Based on the above, if nutshells, which are muktzah, ended up on a plate during Shabbos, one may place some bread on the plate and then remove it from the table. Upon arrival in the kitchen, one may tilt the muktzah items into the garbage can. Bear in mind, that when one empties the muktzah items into a garbage can, one can no longer move the garbage can itself. (In all likelihood, the garbage can is already muktzah because of other items it contains. My observation is that people are sometimes not meticulous to treat their household garbage cans as muktzah. One should always leave the garbage can in place. Only under certain unusual circumstances, beyond the scope of this article, may one remove the garbage.)

  1. Even if there is no bread on the tabletop or plate, the Shulchan Aruch permits moving them to remove muktzah if one needs to use the area. Since this is often the situation, one usually does not need to place bread on the table or plate to remove the muktzah.

(All cases in this article assume that both the table and the plates do not qualify as a basis ledavar he’asur, meaning that it was not intended to be a base for the muktzah [see Tosafos, Beitzah 2a s.v. Uveis; Magen Avraham 308:50]. An item that is a basis ledavar he’asur, intended to be a base for a muktzah item, becomes muktzah and cannot be moved on Shabbos, even if somehow the muktzah item was removed. Detailing the laws of basis ledavar he’asur is beyond the scope of this article.)

DISPOSABLES TO THE RESCUE!

Similarly, someone who places a disposable plastic cover atop the tablecloth may remove the plastic cover and dispose of it even though it is covered with muktzah, provided there is some bread on the plastic cover. As we explained, even if there is no bread on the table, one may remove the plastic if one needs to use the table on Shabbos and cannot do so with the muktzah items still there.

AVIVA’S PSAK

Based on the above halachic discussion, Aviva was taught that the easiest way to clear the table without concern about moving muktzah is to remove a plastic table cover with everything on it. In this method, any potential muktzah is being carried indirectly.

For those who do not like placing plastic covers over their tablecloths, one could follow the same rule by removing the plates with the muktzah items on them, and then removing the tablecloth. Alternatively, one could simply lift the entire tablecloth to a different area and shake it out — then return it to the table.

However, what may one do to clear the table if one leaves the candlesticks on the table, thus making it impossible to remove the tablecloth, and one does not cover the tablecloth with a plastic?

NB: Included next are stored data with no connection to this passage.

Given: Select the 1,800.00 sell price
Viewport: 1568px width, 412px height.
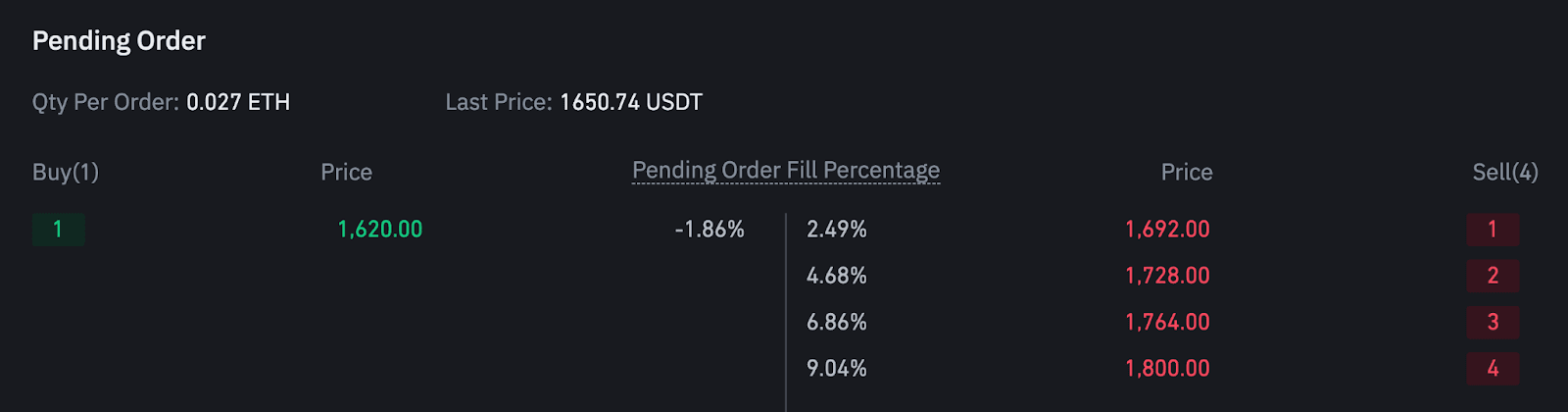Looking at the screenshot, I should pos(1167,369).
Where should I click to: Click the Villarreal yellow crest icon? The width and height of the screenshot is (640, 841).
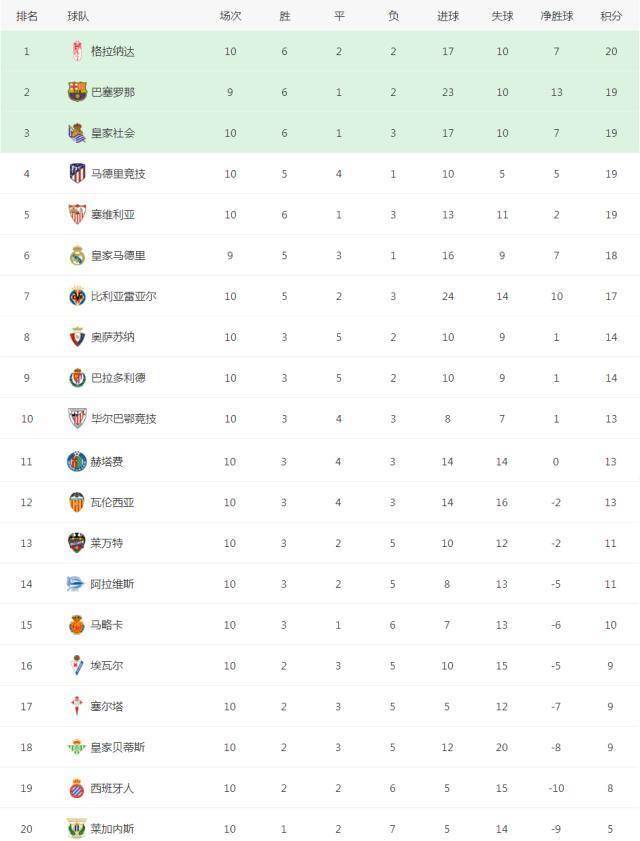click(77, 296)
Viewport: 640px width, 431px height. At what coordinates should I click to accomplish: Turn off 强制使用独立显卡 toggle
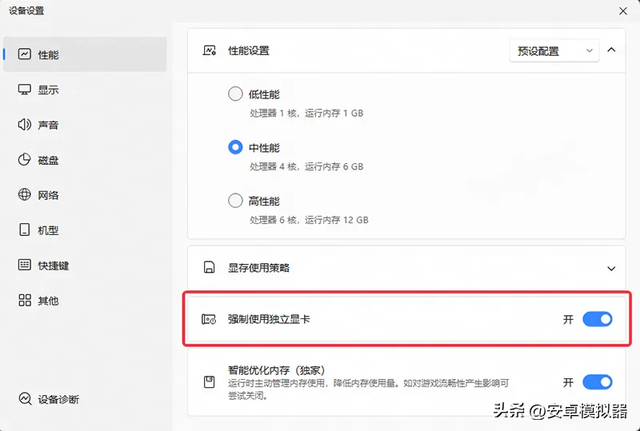596,319
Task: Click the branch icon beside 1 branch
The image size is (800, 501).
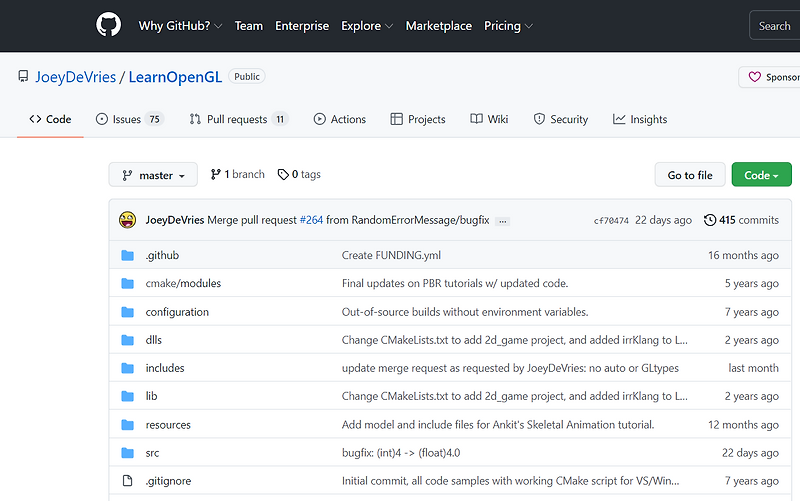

CLEARING MRS. FRIEDMAN’S TABLE

Certainly, Mrs. Friedman will not be satisfied with any of the above methods of clearing her table. Although her son Yanky may like the Mishnah’s method of tilting the tabletop, or the Shulchan Aruch’s suggestion of lifting the entire table, I would elect to be absent should he tilt her table and dump her candlesticks along with the leftovers onto the carpet. Therefore, to avoid receiving her phone call should Yanky clear the table this way, we should explore other options how to do so.

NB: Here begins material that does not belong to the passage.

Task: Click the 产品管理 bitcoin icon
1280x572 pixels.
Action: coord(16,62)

My best advice in this situation is to place the muktzah shells, pits, and napkins directly onto a plate rather than on the tablecloth. Afterwards, one may remove the plate with the muktzah on it. Following the conclusion of the Shulchan Aruch, if one places some bread on the plate, one may remove the plate even without knowing that he has any need to use that particular part of the table. If one knows that he will need that part of the table later on Shabbos, then one may remove the plate even without any bread on it.

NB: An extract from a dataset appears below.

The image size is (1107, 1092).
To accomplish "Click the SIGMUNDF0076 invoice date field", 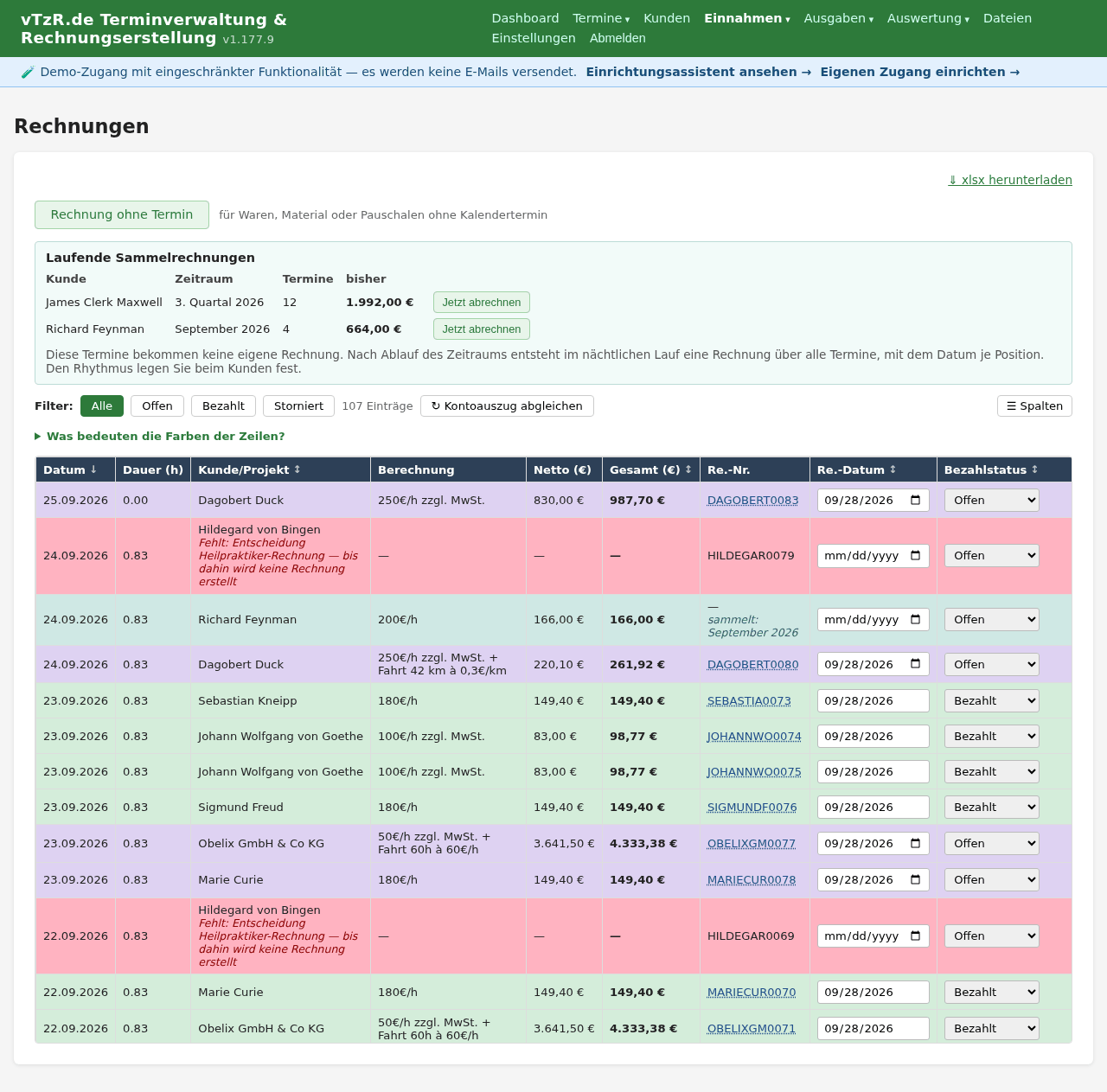I will (873, 808).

However, what does one do if someone errantly placed their muktzah item directly on Mrs. Friedman’s gorgeous linen cloth, and there is no practical way to remove the tablecloth from the table?

In this situation, may one remove the muktzah items by picking them up or brushing them off the tablecloth? This is what Mrs. Friedman was doing that attracted Aviva’s attention.

Let us first analyze if indeed Mrs. Friedman’s pristine post-dinner table contains any items that are muktzah. This takes us back to our second original question:

II. WHAT

Which items commonly left on a table are muktzah?

BONES AND SHELLS

When humans consume food, we often leave behind bones, shells and pits that we consider inedible, although other creatures consider them a delicious dinner. Are these leftovers considered useless and therefore muktzah, or are they functional, permitting one to move them?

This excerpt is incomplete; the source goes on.